Since the 1950s, the open literature has reported the possible generation of distinctive radio frequency (RF) emissions associated with the launching of a variety of weapons. Passive RF detection of weapon launches could provide a benefit over optical, IR and acoustic systems by providing fast detection through obscured environments over extended ranges. Consequently, in 2003 a team of engineers from Southwest Research Institute (SwRI) carried out an internally funded research program to investigate the generation of RF signals during the firing of small arms. Electrical engineers worked with ballistics engineers and technicians to equip SwRI's enclosed range for small-arms ballistic testing with the necessary RF test equipment and high-speed video cameras to collect RF and video data during the firing of multiple pistols and rifles. The SwRI team then presented its findings to various government organizations to determine further interest.

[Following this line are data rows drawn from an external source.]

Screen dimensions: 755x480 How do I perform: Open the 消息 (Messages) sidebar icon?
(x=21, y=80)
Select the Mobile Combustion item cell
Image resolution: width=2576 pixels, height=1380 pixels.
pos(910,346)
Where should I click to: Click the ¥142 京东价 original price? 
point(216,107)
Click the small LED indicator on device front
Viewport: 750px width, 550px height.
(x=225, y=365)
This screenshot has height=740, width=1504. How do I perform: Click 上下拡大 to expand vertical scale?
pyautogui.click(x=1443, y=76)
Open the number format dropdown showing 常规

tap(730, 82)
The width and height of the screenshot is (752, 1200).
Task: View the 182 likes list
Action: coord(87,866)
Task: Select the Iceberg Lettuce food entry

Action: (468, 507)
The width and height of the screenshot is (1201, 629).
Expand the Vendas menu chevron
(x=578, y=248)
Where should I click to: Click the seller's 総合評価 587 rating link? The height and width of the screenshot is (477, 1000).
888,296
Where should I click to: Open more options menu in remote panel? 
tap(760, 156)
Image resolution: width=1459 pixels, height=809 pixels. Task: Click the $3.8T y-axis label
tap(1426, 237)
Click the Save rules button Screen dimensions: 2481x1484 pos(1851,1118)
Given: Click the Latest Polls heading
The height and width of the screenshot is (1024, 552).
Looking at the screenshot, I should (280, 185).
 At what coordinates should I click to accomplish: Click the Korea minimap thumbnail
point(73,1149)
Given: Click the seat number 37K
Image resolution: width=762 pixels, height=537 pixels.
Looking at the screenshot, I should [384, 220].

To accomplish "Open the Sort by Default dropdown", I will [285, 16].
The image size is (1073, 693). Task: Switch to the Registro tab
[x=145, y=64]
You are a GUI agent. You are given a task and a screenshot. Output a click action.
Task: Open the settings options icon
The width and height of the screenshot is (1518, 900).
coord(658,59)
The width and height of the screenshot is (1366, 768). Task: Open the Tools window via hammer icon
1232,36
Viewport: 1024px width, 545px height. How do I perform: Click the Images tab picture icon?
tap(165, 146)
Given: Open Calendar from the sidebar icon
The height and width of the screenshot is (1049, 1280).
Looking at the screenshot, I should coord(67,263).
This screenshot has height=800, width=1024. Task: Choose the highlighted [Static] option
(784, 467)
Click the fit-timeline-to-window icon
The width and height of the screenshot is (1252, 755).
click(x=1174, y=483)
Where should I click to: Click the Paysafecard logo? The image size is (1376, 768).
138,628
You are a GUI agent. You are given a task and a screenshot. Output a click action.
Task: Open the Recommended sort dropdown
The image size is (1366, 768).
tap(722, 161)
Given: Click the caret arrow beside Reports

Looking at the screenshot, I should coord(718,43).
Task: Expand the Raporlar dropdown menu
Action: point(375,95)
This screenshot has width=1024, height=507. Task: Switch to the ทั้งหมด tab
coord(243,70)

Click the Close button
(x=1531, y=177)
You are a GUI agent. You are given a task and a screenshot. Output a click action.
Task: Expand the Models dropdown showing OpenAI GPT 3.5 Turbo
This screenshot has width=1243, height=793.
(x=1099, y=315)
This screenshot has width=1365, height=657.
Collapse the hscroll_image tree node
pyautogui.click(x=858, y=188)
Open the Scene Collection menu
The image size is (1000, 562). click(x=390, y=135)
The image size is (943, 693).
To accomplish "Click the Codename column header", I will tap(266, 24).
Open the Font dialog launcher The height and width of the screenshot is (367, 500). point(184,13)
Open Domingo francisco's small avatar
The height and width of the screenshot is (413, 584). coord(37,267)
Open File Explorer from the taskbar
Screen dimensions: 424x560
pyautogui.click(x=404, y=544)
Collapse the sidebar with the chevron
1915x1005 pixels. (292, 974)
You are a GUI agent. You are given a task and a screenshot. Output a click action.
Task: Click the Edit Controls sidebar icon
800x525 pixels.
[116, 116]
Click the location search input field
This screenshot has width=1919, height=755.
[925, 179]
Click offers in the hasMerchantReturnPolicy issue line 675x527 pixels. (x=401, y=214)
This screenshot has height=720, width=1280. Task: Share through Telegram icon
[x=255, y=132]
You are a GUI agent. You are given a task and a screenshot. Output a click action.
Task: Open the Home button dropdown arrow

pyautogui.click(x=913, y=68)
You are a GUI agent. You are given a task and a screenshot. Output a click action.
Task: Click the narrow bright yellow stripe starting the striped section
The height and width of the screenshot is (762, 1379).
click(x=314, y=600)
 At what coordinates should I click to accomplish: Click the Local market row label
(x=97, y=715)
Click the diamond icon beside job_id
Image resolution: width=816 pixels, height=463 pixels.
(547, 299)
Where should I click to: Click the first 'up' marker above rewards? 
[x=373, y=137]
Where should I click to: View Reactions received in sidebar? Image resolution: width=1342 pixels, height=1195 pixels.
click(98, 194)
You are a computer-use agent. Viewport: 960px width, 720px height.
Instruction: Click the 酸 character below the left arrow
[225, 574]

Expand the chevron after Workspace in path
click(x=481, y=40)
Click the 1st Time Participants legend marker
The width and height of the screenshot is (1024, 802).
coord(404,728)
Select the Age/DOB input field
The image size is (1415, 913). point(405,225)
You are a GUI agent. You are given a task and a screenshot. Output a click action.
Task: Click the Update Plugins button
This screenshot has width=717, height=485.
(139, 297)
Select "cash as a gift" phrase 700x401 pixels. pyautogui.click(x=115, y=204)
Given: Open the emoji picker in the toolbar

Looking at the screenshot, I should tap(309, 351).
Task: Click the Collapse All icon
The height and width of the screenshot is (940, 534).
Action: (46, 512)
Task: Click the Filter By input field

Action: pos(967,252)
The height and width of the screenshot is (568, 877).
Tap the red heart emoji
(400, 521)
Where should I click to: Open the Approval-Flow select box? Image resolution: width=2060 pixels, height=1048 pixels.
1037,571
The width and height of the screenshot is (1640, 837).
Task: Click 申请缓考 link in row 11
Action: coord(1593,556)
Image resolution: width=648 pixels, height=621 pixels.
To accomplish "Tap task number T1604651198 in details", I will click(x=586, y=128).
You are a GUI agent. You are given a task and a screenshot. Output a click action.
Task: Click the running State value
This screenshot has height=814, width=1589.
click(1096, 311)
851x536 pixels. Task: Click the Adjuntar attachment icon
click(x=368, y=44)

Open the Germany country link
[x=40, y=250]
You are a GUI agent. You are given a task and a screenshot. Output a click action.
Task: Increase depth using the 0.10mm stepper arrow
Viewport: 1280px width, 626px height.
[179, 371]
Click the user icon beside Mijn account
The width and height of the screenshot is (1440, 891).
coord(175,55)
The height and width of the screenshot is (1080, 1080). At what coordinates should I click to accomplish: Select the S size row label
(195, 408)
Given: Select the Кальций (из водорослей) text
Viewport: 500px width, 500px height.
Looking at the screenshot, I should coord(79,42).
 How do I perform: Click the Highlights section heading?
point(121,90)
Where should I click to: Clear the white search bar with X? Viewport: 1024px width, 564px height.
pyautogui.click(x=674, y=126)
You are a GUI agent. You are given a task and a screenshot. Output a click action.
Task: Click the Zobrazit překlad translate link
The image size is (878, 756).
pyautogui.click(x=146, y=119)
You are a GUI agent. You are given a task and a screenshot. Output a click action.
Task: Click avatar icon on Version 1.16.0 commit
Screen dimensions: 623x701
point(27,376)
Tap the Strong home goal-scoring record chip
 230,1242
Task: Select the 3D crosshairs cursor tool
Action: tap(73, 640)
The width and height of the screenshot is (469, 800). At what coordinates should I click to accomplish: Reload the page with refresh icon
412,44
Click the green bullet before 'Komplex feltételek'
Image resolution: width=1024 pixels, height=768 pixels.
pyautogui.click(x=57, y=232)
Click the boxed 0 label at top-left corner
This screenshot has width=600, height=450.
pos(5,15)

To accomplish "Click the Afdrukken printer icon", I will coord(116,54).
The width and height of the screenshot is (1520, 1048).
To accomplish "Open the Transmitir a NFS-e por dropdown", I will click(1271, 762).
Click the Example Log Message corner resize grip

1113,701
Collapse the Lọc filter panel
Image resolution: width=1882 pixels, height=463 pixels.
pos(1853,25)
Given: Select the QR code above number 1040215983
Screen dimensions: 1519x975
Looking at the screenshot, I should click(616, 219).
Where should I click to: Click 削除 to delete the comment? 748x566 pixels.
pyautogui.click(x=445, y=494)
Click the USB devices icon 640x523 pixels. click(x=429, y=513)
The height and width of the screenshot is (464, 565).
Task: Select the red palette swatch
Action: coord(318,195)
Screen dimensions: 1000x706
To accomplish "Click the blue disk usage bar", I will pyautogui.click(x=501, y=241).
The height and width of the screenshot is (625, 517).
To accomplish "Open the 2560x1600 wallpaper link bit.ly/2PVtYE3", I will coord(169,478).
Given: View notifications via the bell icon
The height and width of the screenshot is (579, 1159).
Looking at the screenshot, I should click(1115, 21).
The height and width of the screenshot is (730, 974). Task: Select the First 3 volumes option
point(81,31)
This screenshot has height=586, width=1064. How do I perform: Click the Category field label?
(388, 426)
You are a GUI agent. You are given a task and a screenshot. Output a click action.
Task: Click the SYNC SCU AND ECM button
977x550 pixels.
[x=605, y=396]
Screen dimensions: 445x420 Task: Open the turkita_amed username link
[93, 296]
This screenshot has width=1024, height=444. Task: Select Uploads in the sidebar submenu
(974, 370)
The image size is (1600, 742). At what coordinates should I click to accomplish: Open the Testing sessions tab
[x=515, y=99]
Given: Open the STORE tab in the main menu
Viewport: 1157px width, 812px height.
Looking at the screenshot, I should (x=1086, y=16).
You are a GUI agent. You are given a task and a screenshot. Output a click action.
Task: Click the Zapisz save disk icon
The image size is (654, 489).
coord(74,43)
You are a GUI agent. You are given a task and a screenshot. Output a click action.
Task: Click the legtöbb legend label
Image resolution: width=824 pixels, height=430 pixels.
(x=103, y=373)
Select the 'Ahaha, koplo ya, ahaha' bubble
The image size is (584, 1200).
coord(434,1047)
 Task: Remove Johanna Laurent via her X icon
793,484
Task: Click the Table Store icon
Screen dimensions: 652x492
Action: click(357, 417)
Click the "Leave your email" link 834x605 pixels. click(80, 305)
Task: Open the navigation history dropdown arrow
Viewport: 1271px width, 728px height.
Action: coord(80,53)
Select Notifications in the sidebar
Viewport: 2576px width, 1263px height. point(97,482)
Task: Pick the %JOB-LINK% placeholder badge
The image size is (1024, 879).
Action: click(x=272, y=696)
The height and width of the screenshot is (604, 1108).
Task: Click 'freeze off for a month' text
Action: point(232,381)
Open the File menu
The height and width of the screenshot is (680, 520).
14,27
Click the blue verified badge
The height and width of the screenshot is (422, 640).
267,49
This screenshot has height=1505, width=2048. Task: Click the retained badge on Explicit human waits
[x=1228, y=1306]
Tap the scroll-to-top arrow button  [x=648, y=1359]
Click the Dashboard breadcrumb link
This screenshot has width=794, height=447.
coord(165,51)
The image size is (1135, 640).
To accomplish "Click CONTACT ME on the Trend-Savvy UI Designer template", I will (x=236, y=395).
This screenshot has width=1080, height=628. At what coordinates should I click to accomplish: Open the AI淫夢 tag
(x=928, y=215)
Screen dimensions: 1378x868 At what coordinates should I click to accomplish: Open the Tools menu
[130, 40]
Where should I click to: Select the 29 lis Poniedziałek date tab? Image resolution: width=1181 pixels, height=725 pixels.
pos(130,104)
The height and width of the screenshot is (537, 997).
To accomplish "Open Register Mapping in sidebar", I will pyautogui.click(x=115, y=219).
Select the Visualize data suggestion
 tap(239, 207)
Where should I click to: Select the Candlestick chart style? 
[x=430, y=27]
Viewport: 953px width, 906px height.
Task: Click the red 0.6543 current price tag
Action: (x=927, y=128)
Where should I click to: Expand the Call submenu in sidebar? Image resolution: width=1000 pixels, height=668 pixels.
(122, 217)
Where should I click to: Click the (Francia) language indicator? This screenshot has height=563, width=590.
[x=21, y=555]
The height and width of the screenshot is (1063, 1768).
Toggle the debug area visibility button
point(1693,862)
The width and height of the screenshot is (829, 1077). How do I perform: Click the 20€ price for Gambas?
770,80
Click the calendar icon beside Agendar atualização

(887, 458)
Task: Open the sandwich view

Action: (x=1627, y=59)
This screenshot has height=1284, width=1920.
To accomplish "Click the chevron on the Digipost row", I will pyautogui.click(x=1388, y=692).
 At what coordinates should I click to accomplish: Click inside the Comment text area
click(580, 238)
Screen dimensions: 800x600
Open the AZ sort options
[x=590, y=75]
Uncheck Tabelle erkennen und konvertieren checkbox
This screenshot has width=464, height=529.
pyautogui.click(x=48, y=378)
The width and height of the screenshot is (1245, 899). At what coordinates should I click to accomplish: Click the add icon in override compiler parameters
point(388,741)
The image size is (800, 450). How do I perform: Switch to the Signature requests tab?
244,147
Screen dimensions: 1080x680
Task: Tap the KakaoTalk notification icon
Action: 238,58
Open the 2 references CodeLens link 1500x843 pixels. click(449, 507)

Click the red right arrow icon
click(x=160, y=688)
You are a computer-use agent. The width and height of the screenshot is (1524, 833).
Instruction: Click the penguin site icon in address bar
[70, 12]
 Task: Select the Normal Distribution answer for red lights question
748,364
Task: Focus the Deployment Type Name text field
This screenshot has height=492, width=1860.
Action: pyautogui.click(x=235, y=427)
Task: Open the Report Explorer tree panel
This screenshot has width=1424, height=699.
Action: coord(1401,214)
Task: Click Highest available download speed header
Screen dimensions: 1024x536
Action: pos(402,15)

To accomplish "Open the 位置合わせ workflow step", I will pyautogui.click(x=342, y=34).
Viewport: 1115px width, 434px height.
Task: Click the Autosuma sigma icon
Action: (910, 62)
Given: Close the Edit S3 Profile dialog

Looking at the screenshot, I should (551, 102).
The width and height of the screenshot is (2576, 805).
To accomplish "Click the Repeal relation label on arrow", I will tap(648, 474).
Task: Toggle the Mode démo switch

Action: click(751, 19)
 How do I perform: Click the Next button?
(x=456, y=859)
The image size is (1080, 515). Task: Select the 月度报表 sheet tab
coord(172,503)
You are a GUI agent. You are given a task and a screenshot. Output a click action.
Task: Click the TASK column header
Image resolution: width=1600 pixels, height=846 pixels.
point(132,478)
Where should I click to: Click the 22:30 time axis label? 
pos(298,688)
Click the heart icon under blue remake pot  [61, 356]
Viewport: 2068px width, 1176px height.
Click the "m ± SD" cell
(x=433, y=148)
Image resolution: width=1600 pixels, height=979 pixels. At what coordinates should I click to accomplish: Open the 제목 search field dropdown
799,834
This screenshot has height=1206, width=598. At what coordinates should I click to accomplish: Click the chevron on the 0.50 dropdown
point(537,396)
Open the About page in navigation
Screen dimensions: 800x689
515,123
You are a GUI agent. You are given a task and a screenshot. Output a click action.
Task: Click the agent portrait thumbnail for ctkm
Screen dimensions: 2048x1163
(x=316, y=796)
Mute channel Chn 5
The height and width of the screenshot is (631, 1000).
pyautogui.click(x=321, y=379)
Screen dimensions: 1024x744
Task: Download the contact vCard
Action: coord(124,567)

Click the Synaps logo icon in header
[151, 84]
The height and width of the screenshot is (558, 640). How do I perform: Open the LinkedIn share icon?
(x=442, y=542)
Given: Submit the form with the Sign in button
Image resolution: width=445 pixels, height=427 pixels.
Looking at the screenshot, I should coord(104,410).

Based on these findings, the U.S. Army Space and Missile Defense Command (USASMDC) established and funded the All Weather RF Launch Detection (AWRFLD) program starting in 2005 under the direction of a commercial client, which subsequently issued task orders to SwRI to develop and deploy sensors to measure RF emissions generated by firing small arms, rocket-propelled grenade (RPG) launchers, mortars, artillery and rockets.
In the ensuing four years, the multidisciplinary makeup of SwRI allowed the engineering team to add expertise in chemical engineering, microwave engineering and microwave component fabrication. Chemical engineers used their laboratory equipment to analyze gun- powder and weapon propellants for use in model development. Microwave engineers designed custom circuits that allowed miniaturization and cost reduction of the passive RF sensor prototypes. The Institute's unique microwave fabrication facilities allowed the custom assembly of microwave components using wire and ribbon bonding techniques. The project team has supported data collection trips to Redstone Arsenal, White Sands Missile Range, Fort Sill and Yuma Proving Ground. During these trips, the team designed the test setups, acquired the necessary sensors and test equipment, transported them to and from the military ranges, set up and operated the data collection system during military exercises and then documented its findings. Field test sensors developed by the AWRFLD team have demonstrated the feasibility of building a deployable passive RF sensing system to detect weapon launch events on the battlefield.
RF sensor design
The SwRI team began the AWRFLD program by investigating the RF signals generated during the firing of small arms at the SwRI ballistics facility in San Antonio to establish accurate test procedures and to better understand the associated RF phenomenology. The Institute's high-speed video camera was able to pinpoint the timing of captured RF signals and verify they were caused by firing the weapon. RF signal data and video were collected from a variety of pistols and rifles such as the .357-caliber handgun and the Russian-made Kalazhnikov AK-47 rifle.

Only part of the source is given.